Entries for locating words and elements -

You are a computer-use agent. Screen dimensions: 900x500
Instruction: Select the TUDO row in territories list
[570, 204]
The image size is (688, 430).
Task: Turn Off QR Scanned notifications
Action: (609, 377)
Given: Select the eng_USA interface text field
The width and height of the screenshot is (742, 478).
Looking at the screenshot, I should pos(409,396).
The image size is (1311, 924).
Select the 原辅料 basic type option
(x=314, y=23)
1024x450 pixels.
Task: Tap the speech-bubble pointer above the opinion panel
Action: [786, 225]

Short problem - From the entries above, pull out every line that contains the word "Select", matching its case exactly.

Full answer -
Instruction: Select the TUDO row in territories list
Given: Select the eng_USA interface text field
Select the 原辅料 basic type option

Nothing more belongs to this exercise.